Cette modalité permet une régularité dans l’exercice des droits de visite et d’hébergement. Cependant, selon ce correspondant, elle a l’inconvénient d’être plus floue pour contester une éventuelle non-représentation d’enfant.

Il conclut en incitant les parents à sortir des sentiers battus et à se mettre d’accord sur de telles modalités en le justifiant… Pour lui, si personne ne le demande, il est normal qu’aucun jugement ne l’ordonne.

La pratique d’une avocate belge

Parmi les réactions, une avocate belge explique : « Je n’organise jamais un hébergement en week-end pair/impair car effectivement il y a des « tunnels ». Je propose un week-end sur 2 avec un week-end de référence et après la dernière partie des vacances, l’enfant va passer le week-end chez l’autre parent. »

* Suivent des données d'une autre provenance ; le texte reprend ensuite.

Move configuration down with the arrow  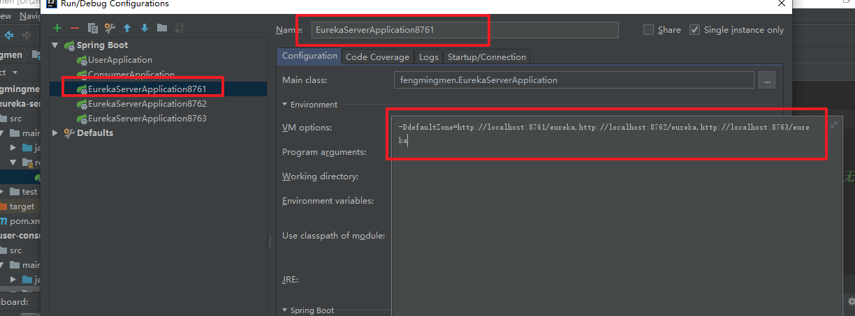point(145,28)
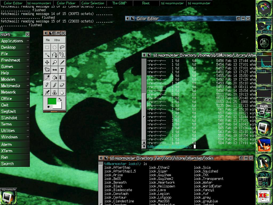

Cette pratique rejoint ainsi la suggestion du correspondant cité précédemment. Elle ne semble cependant pas pouvoir se mettre en place sans que les parents s’accordent sur un calendrier annuel précis. Cela rejoint alors l’idée des plans parentaux.

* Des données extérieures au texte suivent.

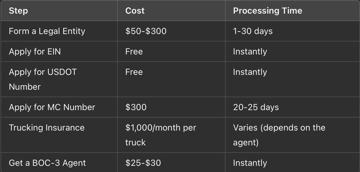The height and width of the screenshot is (172, 360).
Task: Select the "Get a BOC-3 Agent" cell
Action: 47,163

Éviter l’arrangement dit « classique »

Pour rappel, ces questions très matérielles et concrètes concernent un très grand nombre d’enfants. Les dernières statistiques montrent que, dans la seule année 2012, 200 000 enfants étaient concernés par des décisions de justice, suite au divorce ou à la séparation de leurs parents. Parmi eux, 75 % sont en résidence chez un seul parent, surtout la mère (69 %, soit 140 000 enfants dans une année).

La plupart de ces enfants (57%) vivent sous le régime de l’arrangement dit « classique strict », c’est-à-dire de l’alternance 12 jours – 2 jours qui crée des « tunnels » de trois semaines sans voir le parent qui n’est pas résident.

Ils ne sont que 11% à vivre sous l’arrangement dit « classique élargi » qui leur permet de rencontrer le parent non-résident la semaine durant laquelle ils ne le voient pas le week-end.

Cet arrangement supprime donc automatiquement les tunnels.

Cet arrangement correspond également, en France, au seuil minimal considéré comme « résidence alternée » par les recherches internationales. Cela est dû à la longueur des vacances scolaires en France qui donnent aux enfants l’occasion de rencontrer leurs deux parents de manière significative, si les parents peuvent prendre des congés.

Ce n’est donc pas sur la résidence de l’enfant chez les deux parents que la loi devrait porter attention. Ce qui compte c’est la durée passée avec chaque parent.

La loi, les orientations données aux juges et aux avocats et les conseils promulgués aux parents et aux professionnels de la famille devraient attirer l’attention sur les conséquences négatives de l’arrangement dit « classique strict » et le rendre exceptionnel.